If you want/need to start making money right away, you might have to start off with something less creatively satisfying like designing logos and graphics for people on Fiverr or Upwork. Maybe designing custom characters for people to use as profile pics, drawing Twitch emotes, stuff like that.

I started a webcomic last year, and honestly it's hard to get noticed or grow. As a writer it's easy for me to get stuff to rank in Google, because search engines are built on words. But there is no way for people to randomly find your art in Google.

Doing comics and art stuff is a lot more about "networking" type stuff, basically just posting your comics all over. Post them to Reddit every day in appropriate subreddits. Upload them all to Tapas, Webtoon, and similar sites. Open a DeviantArt and any kind of similar site, post lots of your art and make it obvious that your work is for sale, you do commissions, etc. It's going to be a grind just to get noticed and build some kind of a following.

You also NEED a website of your own... don't just trust other platforms. Try to funnel people to your own site, collect email addresses of your fans (even if you don't know what you'll use them for yet.) Look at the websites of your favorite webcomics and see what kind of stuff they've got on there, and try to copy it. Nowadays setting up a website is fairly easy... just buy a domain, get a host like Bluehost or HostGator, install Wordpress on your site and there are already free themes available for creating a comic-focused website. Just watch a few Youtube tutorials and you can probably do it in an afternoon.

That's about all I could find about it. There are very few guides about how to grow and build an audience as an artist, and like no high-quality comprehensive paid courses. And personally, I just drew about 50 comics and gave up anyway. But if you're super passionate about it, and want to keep drawing for years before you start getting paid, it could still work.

Don't overthink it and try to specifically use spiral dynamics in your marketing or appeal to a specific customer base. Your art will naturally be at a certain spiral dynamics level that attracts people at that same level, and turns away people who aren't.

You have time to try as many things as possible and see what works. Just throw as many ideas out into the universe as you can, and see if any pick up traction. Make shounin manga, shoujo manga, senin manga. Do them all and see what works.

Don't worry about how to provide value or think that your art needs some loftier purpose. You don't need to convey political messages or spiral dynamics. Entertainment and aesthetics in themselves contribute value.
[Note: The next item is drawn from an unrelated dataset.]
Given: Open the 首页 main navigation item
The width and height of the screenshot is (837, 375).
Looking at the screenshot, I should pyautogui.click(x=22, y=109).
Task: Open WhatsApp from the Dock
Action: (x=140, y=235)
You need to do absolutely everything yourself at first. In my opinion, for at least the year. You need to create all your own processes and master them yourself before you try to delegate them to someone else.

If you don't know how advertising works, how will you know if the person you're hiring is good or bad at advertising, or whether what they're doing will actually benefit you or not?

Even stuff that you understand, trying to delegate it before you have a good process in place will just lead to tons of misunderstanding and problems.

You also don't want to delegate stuff like the actual drawing. That's the area that you're the master on and want to focus on. No one will ever work on your project as hard as you do.

Yes, this is how almost any business or meaningful project is started. You should expect to put your entire life and all your spare time into it for at least the first year or two. When you work that hard at something, you also have to realize that it's going to become not-fun any more at some point. Even if it's your life purpose, you'll have days that you hate it. You're creating a job for yourself and there will be long stretches where it feels tedious and boring. But you have to push through and keep doing it if you've got some larger vision in mind.

@Yarco    Thank you for your extensive feedback! There were areas in there you brought up that made me think more deeper about drawing and art as my passion,  but also past passionpassion I could fuse with potentially, and I've already identified some weaknesses in myself while reading through. I'm gonna pre mortem the hellout of this and contemplate it all. Thanks!